(Beginning of Provided data)

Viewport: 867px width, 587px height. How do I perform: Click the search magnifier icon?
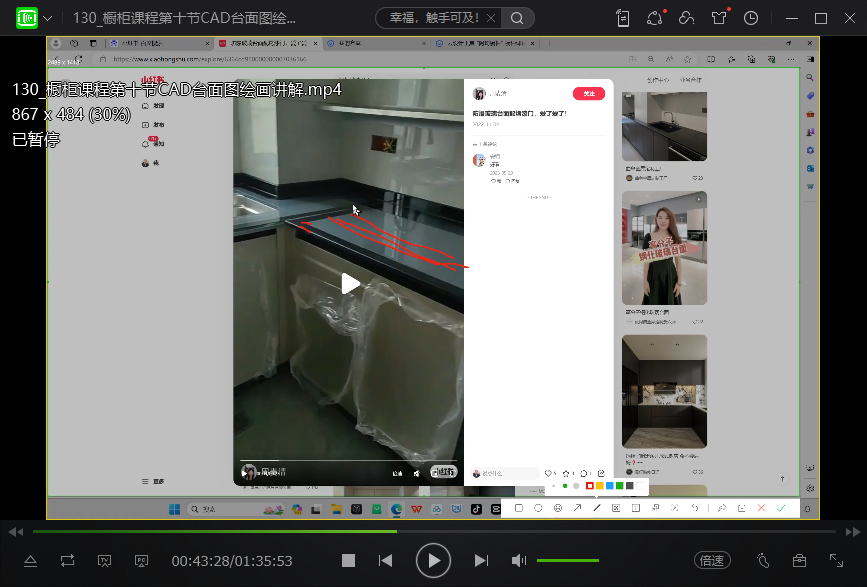pos(516,18)
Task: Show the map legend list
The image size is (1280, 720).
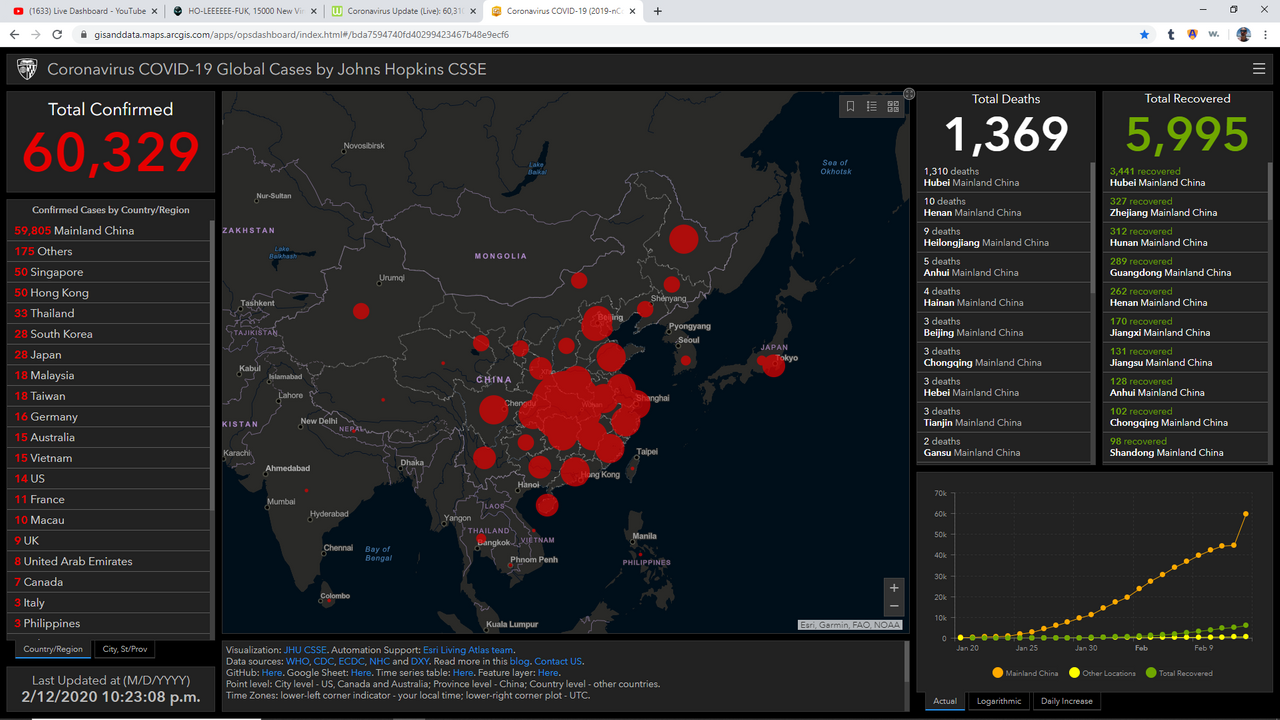Action: point(872,107)
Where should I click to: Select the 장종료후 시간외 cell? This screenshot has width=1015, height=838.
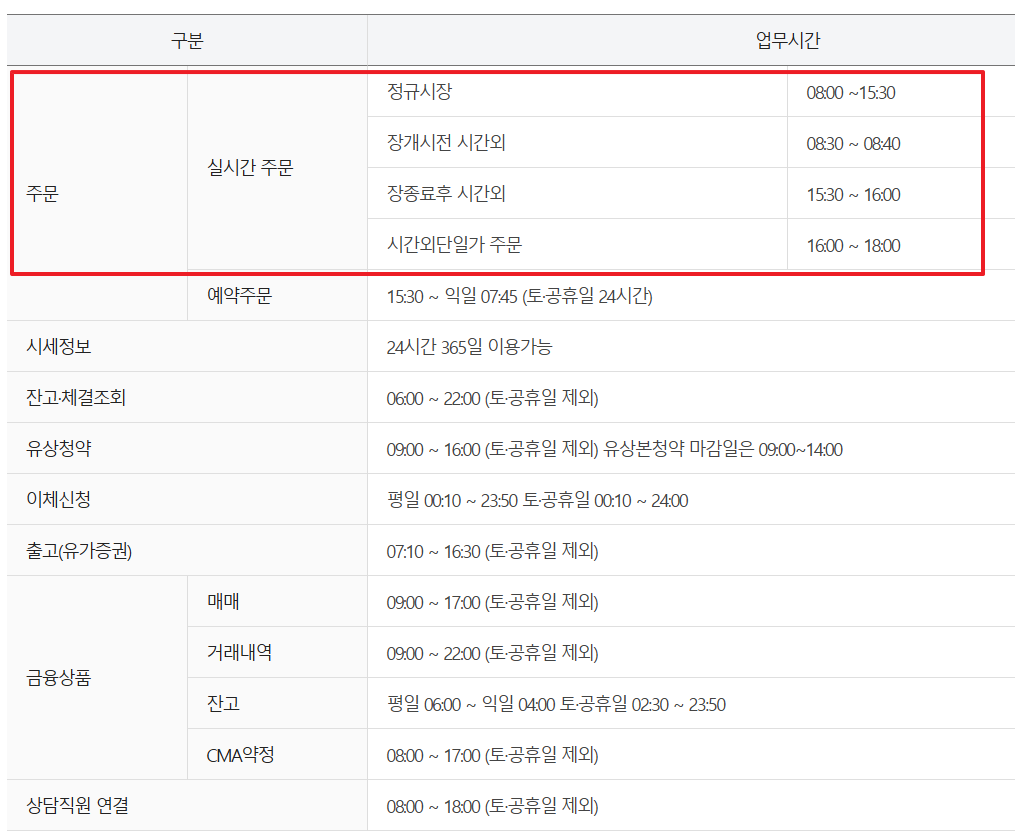pyautogui.click(x=435, y=193)
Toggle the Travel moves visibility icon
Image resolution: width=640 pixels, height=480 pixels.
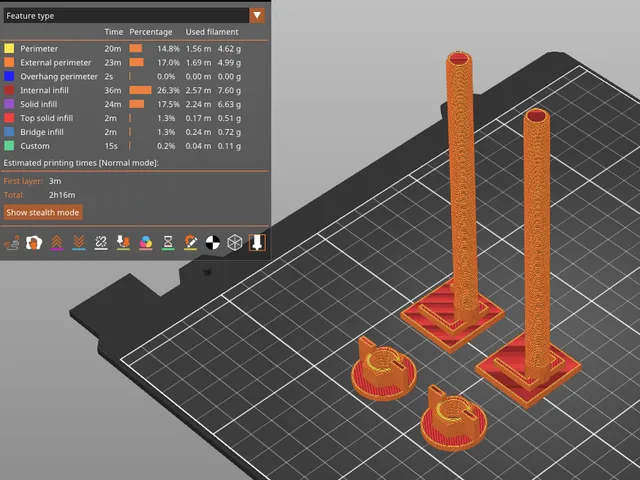pyautogui.click(x=12, y=243)
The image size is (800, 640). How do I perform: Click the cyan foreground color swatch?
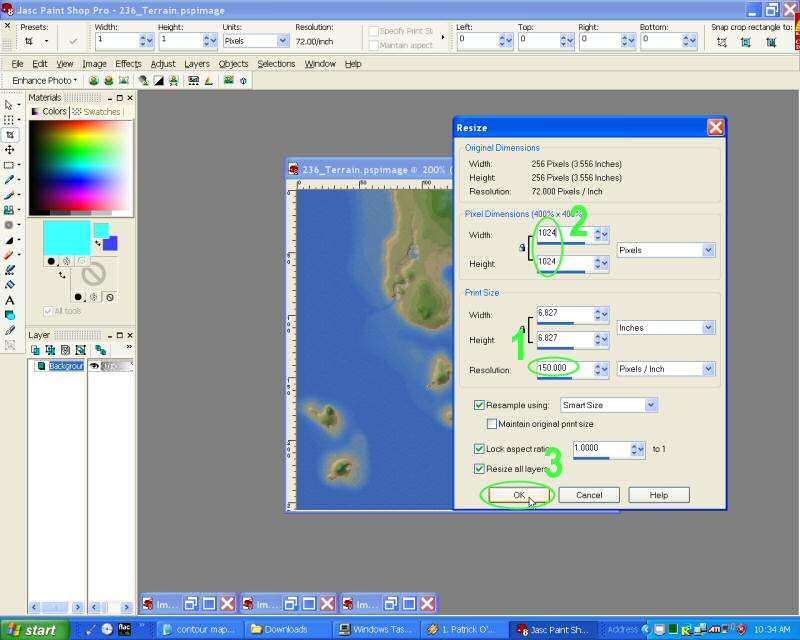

(End of Provided data)

The task:
Pictures are to be omitted. Print exactly the lines from the line containing "Task: Show the map legend list" through the final line of the material above, both included.

Task result:
Task: Show the map legend list
The image size is (1280, 720).
Action: point(872,107)
Where should I click to: Select the 장종료후 시간외 cell? This screenshot has width=1015, height=838.
pyautogui.click(x=435, y=193)
Toggle the Travel moves visibility icon
Image resolution: width=640 pixels, height=480 pixels.
pyautogui.click(x=12, y=243)
The image size is (800, 640). How do I perform: Click the cyan foreground color swatch?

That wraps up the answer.